Cavaliers législatifs

Le rétablissement du délit de séjour irrégulier ou encore les restrictions aux droits du sol, introduits par le Sénat, pourraient, enfin, constituer des cavaliers législatifs. C’est-à-dire une mesure sans rapport avec la philosophie du texte. Supprimé en 2012 sous François Hollande afin de respecter le cadre européen qui recommande aux Etats membres de privilégier systématiquement les mesures d’éloignement aux peines d’emprisonnement. Ce nouveau délit est désormais punissable d’une peine d’amende et non plus une peine d’emprisonnement afin de se prémunir d’un risque de non-conventionalité. « Ce n’est pas dans le texte originel, ça ne répond pas forcément aux objectifs initiaux du projet de loi.
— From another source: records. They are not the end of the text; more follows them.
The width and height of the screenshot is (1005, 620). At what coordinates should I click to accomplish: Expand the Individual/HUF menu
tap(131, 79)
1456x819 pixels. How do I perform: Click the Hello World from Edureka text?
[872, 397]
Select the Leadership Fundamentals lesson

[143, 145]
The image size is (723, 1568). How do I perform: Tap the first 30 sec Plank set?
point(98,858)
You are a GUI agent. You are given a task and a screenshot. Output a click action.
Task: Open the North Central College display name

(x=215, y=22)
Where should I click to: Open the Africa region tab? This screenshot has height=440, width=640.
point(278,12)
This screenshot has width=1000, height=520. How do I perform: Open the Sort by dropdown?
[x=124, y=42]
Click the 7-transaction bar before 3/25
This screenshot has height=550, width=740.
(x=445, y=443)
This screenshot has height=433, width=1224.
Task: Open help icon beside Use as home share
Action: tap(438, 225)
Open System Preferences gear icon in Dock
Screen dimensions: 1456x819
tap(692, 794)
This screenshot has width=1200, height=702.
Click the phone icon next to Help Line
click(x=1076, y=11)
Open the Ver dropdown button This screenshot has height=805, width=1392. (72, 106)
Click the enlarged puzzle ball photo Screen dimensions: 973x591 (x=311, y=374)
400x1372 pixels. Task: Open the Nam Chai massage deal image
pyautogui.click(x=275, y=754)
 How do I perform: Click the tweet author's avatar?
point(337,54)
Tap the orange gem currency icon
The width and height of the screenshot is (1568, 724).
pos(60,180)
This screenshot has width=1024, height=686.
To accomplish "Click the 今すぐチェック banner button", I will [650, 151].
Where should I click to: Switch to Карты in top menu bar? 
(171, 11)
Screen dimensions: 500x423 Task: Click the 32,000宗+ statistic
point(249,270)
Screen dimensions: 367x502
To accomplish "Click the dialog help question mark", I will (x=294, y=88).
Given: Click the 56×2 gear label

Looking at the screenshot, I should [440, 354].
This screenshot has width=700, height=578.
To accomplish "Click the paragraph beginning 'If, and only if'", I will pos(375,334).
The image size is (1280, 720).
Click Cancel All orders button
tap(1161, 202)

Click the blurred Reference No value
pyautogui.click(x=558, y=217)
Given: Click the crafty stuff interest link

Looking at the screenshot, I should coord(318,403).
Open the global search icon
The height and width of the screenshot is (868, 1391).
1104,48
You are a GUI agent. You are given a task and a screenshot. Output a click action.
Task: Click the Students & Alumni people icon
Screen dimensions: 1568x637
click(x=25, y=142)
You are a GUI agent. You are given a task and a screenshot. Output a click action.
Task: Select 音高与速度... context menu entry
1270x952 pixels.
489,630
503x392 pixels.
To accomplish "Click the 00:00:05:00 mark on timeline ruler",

Même s’il peut y avoir un lien du point de vue de la thématique […] On peut avoir des dispositions qui conduisent le Conseil constitutionnel à trancher dans le vif », observe Benjamin Morel.

Le Conseil dispose d’un maximum d’un mois pour statuer. La date, sûrement en janvier, n’est pas encore précisée.

« Faut-il être ministre d’Emmanuel Macron à tout prix ? »

Comme lui, 27 députés de la majorité ont voté contre la loi immigration et 32 autres se sont abstenus. En somme, près d’un quart de la majorité n’a pas soutenu le projet de loi Macron. Certains ministres, comme Clément Beaune, n’ont toutefois pas concrétisé leurs menaces de démission face à la version renforcée du projet de loi.

Les ministres rebelles expriment désormais leur désir de rester en poste, alors qu’une démission du gouvernement Borne semble imminente. « Faut-il être ministre d’Emmanuel Macron à tout prix ? » interroge Sacha Houlié dans le quotidien Le Monde, alors que des tensions persistent dans l’alliance présidentielle.